| Directions for this task |
Please retype the records below exactly as they stand.

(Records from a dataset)

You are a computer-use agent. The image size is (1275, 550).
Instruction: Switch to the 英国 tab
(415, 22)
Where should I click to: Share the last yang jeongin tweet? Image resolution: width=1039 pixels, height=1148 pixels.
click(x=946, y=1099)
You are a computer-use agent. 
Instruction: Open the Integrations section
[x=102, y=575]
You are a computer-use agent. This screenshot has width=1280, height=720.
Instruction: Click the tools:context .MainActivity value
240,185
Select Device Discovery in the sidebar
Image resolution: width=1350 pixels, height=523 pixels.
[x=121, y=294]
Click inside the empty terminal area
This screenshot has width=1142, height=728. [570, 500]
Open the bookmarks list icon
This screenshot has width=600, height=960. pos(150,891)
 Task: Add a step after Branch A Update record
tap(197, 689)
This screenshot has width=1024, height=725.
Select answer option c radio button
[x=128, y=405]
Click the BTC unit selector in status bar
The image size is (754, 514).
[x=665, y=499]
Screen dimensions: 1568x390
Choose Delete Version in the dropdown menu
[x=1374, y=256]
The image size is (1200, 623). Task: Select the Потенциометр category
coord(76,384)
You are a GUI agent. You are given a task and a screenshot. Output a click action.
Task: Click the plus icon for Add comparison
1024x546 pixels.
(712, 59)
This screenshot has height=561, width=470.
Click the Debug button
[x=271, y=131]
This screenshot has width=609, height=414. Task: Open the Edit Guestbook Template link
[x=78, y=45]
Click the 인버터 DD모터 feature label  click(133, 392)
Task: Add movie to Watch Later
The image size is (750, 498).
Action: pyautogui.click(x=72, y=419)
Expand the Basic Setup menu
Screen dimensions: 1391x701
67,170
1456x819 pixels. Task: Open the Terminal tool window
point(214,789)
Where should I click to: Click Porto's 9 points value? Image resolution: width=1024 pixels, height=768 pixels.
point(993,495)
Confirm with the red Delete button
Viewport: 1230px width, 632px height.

| Solution for this problem |
You are a computer-use agent. The image size is (1275, 550).
Instruction: Switch to the 英国 tab
(415, 22)
Where should I click to: Share the last yang jeongin tweet? Image resolution: width=1039 pixels, height=1148 pixels.
click(x=946, y=1099)
You are a computer-use agent. 
Instruction: Open the Integrations section
[x=102, y=575]
You are a computer-use agent. This screenshot has width=1280, height=720.
Instruction: Click the tools:context .MainActivity value
240,185
Select Device Discovery in the sidebar
Image resolution: width=1350 pixels, height=523 pixels.
[x=121, y=294]
Click inside the empty terminal area
This screenshot has width=1142, height=728. [570, 500]
Open the bookmarks list icon
This screenshot has width=600, height=960. pos(150,891)
 Task: Add a step after Branch A Update record
tap(197, 689)
This screenshot has width=1024, height=725.
Select answer option c radio button
[x=128, y=405]
Click the BTC unit selector in status bar
The image size is (754, 514).
[x=665, y=499]
Screen dimensions: 1568x390
Choose Delete Version in the dropdown menu
[x=1374, y=256]
The image size is (1200, 623). Task: Select the Потенциометр category
coord(76,384)
You are a GUI agent. You are given a task and a screenshot. Output a click action.
Task: Click the plus icon for Add comparison
1024x546 pixels.
(712, 59)
This screenshot has height=561, width=470.
Click the Debug button
[x=271, y=131]
This screenshot has width=609, height=414. Task: Open the Edit Guestbook Template link
[x=78, y=45]
Click the 인버터 DD모터 feature label  click(133, 392)
Task: Add movie to Watch Later
The image size is (750, 498).
Action: pyautogui.click(x=72, y=419)
Expand the Basic Setup menu
Screen dimensions: 1391x701
67,170
1456x819 pixels. Task: Open the Terminal tool window
point(214,789)
Where should I click to: Click Porto's 9 points value? Image resolution: width=1024 pixels, height=768 pixels.
point(993,495)
Confirm with the red Delete button
Viewport: 1230px width, 632px height.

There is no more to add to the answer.